Mahdi was originally taken to a hospital in the West Bank city of Ramallah, where doctors operated on him to repair his intestines cut by shrapnel and diagnosed partial paralysis. The family asked that the boy be transferred here to Hadassah University Hospital-Ein Kerem, which has a pediatric intensive care unit and neurosurgeons.
The hospital's policy is to treat all who are ailing with evenhandedness, said a Hadassah spokeswoman, Barbara Sofer.
Dr. Ido Yatsiv, director of the pediatriac unit, said that Mahdi would live, and was "guardedly optimistic'' that the boy would regain movement in his legs. Shrapnel in his thoracic vertebrae has caused the spinal cord to swell, but it is not severed. Doctors want to see if the swelling will go down before deciding whether to operate.
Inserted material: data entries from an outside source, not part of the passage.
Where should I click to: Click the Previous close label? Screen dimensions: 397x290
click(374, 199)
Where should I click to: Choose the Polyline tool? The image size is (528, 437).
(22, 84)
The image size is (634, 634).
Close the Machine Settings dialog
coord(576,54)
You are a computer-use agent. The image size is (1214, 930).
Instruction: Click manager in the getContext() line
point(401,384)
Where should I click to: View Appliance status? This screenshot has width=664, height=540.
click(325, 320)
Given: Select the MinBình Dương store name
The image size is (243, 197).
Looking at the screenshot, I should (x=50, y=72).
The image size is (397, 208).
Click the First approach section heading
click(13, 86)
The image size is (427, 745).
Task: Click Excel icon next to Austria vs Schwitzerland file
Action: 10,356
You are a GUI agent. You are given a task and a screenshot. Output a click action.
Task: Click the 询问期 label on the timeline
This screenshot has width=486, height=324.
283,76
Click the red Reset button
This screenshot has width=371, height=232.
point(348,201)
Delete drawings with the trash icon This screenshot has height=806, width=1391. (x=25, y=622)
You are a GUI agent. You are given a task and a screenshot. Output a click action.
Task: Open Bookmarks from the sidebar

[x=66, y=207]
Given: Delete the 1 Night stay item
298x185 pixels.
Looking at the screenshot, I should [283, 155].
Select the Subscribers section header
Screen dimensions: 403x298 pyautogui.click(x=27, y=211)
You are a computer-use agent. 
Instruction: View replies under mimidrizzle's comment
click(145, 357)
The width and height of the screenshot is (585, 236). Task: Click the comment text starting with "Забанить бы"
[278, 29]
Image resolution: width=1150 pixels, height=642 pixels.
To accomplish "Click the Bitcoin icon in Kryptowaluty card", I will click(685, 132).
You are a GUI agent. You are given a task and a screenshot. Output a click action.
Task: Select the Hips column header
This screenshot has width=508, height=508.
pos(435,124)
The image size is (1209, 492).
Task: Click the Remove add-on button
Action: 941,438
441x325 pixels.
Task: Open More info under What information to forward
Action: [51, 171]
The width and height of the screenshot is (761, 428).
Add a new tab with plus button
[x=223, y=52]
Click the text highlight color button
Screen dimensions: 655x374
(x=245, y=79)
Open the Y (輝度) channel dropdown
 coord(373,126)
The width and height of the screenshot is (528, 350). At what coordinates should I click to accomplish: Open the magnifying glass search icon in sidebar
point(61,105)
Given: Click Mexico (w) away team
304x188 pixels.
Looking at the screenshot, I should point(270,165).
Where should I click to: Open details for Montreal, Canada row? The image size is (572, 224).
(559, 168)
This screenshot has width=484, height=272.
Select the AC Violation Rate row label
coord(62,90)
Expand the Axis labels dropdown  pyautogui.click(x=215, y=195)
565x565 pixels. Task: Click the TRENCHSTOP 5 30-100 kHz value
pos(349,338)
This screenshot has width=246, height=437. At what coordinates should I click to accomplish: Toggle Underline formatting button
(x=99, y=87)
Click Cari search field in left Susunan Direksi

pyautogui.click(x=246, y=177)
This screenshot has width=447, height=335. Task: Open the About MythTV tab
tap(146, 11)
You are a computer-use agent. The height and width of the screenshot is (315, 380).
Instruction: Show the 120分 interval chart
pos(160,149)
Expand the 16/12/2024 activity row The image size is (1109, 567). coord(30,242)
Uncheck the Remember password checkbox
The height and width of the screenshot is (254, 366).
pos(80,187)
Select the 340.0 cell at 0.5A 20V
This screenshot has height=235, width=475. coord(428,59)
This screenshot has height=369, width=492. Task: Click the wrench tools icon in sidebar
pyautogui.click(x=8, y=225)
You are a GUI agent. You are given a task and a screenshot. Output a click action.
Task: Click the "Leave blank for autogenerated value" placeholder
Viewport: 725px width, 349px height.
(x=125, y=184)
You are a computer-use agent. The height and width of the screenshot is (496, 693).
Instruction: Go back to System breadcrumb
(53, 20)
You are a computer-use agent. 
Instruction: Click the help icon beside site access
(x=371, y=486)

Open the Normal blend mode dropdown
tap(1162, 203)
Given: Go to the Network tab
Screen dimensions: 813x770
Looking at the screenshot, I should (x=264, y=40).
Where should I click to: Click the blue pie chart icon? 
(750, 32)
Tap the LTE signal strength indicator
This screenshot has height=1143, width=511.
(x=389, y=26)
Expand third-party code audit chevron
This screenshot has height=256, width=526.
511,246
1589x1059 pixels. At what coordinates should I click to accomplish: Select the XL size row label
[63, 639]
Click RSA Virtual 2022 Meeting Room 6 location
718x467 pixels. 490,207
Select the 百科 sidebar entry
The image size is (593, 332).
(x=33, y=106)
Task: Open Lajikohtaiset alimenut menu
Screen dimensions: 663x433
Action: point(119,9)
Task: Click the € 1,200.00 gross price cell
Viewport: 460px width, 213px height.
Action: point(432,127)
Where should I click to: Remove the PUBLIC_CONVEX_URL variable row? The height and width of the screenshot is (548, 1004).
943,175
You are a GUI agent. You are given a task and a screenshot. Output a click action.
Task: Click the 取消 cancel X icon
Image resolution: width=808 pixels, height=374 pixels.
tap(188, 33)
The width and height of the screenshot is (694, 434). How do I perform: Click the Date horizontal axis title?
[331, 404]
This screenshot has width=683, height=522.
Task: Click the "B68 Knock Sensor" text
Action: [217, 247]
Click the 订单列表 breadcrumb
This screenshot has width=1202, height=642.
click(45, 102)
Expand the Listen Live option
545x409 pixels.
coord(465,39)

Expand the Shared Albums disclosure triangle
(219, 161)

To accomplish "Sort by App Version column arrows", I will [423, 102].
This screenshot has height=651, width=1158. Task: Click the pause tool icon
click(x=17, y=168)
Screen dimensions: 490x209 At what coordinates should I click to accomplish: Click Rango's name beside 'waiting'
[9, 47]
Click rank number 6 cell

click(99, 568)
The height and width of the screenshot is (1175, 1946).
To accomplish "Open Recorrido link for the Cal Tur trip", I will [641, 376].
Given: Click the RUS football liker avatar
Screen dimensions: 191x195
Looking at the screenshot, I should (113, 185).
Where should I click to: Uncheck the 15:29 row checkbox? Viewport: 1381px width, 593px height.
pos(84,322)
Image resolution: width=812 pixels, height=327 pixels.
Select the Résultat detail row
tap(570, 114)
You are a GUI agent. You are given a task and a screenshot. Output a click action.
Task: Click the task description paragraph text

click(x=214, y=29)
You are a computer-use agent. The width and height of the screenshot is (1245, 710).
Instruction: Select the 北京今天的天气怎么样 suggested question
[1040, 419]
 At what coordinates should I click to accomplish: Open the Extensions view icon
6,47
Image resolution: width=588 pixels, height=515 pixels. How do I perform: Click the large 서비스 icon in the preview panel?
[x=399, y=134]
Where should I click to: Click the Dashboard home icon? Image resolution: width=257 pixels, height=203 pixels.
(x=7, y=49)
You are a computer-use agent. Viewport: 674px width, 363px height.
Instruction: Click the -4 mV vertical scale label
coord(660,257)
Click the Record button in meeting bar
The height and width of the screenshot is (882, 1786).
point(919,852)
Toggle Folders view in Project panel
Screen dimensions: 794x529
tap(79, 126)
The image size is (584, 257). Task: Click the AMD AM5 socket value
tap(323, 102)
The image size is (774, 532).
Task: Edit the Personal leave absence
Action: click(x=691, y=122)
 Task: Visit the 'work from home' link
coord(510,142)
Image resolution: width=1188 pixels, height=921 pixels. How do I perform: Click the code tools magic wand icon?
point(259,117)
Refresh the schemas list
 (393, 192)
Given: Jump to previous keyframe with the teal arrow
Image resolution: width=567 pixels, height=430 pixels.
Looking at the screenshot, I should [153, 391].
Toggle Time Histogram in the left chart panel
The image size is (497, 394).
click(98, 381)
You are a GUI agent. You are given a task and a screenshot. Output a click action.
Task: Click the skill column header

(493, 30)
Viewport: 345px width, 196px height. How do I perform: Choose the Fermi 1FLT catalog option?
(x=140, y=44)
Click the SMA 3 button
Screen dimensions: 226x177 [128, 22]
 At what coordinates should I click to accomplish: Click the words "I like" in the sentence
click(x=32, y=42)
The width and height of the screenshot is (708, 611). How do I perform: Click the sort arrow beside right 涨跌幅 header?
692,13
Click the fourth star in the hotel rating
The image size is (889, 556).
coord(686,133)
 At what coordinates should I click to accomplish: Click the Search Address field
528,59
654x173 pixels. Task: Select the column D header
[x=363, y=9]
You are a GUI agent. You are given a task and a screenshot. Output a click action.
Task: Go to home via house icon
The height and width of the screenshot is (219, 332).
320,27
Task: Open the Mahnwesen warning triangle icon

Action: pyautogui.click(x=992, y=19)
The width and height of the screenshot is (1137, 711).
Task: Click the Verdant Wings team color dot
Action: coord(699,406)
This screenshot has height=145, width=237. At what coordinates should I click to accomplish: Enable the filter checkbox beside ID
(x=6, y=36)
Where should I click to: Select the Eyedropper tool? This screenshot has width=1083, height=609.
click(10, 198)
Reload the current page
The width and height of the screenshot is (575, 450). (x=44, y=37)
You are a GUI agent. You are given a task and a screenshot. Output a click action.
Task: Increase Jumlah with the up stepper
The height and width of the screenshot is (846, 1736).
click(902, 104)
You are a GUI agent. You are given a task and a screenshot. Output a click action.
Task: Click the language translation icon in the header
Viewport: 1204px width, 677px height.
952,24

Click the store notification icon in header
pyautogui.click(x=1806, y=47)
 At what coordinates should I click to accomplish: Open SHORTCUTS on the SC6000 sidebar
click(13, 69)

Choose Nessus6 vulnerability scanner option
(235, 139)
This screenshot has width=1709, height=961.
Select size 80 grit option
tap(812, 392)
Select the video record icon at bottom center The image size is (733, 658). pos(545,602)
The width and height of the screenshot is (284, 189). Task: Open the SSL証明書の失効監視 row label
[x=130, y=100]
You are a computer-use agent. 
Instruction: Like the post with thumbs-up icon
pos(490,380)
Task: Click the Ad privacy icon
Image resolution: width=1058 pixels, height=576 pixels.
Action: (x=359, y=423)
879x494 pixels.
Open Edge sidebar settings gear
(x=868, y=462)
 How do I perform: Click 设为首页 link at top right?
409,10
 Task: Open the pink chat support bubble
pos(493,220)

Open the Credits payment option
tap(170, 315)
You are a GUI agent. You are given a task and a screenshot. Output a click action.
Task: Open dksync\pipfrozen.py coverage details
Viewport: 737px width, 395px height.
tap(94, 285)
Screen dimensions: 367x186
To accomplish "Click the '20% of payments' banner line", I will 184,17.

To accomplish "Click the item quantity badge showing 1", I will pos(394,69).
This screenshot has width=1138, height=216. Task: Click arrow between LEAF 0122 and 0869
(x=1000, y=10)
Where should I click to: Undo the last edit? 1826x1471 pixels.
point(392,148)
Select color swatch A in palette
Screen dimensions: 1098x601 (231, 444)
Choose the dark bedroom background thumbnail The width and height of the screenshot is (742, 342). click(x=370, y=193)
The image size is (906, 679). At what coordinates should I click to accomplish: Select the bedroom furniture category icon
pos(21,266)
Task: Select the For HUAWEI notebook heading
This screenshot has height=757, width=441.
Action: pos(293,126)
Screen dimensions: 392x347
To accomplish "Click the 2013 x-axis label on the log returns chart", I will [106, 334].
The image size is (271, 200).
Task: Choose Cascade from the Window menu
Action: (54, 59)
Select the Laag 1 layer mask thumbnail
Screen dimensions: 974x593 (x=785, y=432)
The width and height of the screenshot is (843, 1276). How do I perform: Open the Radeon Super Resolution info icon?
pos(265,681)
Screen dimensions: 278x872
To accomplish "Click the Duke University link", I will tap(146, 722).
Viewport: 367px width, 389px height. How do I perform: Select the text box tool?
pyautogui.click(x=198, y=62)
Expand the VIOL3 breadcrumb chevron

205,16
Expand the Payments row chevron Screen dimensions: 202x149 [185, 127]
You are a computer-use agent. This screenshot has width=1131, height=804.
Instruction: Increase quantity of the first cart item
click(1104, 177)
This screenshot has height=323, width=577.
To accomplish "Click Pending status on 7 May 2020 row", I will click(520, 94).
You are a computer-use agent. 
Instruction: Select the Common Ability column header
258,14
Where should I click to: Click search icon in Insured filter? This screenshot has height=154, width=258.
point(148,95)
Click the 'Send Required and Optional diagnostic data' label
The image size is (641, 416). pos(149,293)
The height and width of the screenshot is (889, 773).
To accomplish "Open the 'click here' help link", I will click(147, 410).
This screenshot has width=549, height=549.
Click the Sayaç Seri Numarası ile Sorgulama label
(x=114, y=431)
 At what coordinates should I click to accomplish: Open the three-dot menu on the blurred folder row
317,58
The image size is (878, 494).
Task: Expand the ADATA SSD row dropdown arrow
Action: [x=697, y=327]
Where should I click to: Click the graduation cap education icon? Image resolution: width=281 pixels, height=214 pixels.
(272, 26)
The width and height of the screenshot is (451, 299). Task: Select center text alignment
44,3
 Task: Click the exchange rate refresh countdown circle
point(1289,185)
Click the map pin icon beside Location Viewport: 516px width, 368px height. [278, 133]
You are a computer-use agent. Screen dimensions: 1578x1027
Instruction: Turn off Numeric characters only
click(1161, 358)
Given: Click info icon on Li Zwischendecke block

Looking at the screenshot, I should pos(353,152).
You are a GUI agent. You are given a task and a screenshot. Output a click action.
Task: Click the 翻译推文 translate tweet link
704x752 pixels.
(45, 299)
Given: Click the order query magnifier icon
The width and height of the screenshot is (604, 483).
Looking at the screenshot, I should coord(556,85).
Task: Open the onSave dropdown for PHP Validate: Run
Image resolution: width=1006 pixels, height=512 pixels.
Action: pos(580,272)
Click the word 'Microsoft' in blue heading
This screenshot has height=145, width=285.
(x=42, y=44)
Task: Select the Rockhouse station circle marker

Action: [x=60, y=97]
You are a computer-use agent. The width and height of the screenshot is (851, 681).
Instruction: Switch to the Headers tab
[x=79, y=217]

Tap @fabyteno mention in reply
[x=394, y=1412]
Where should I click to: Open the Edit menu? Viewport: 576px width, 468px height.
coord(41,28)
Similarly, shrapnel near Mahdi's heart, a centimeter from his aorta, could be threatening if the body does not begin to form scar tissue around it. Again, the doctors want to wait. There was also shrapnel in Mahdi's armpit, which reduced the movement of his hand, and paralysis of the phrenic nerve, which helps the diaphragm create suction in the lungs.
If the doctors find they must leave some shrapnel, Dr. Yatsiv said, with a quiet sigh, "he'll set off the metal detectors for the rest of his life'' - no small issue for a Palestinian in Israel. But more important, he said, is that Mahdi walk again.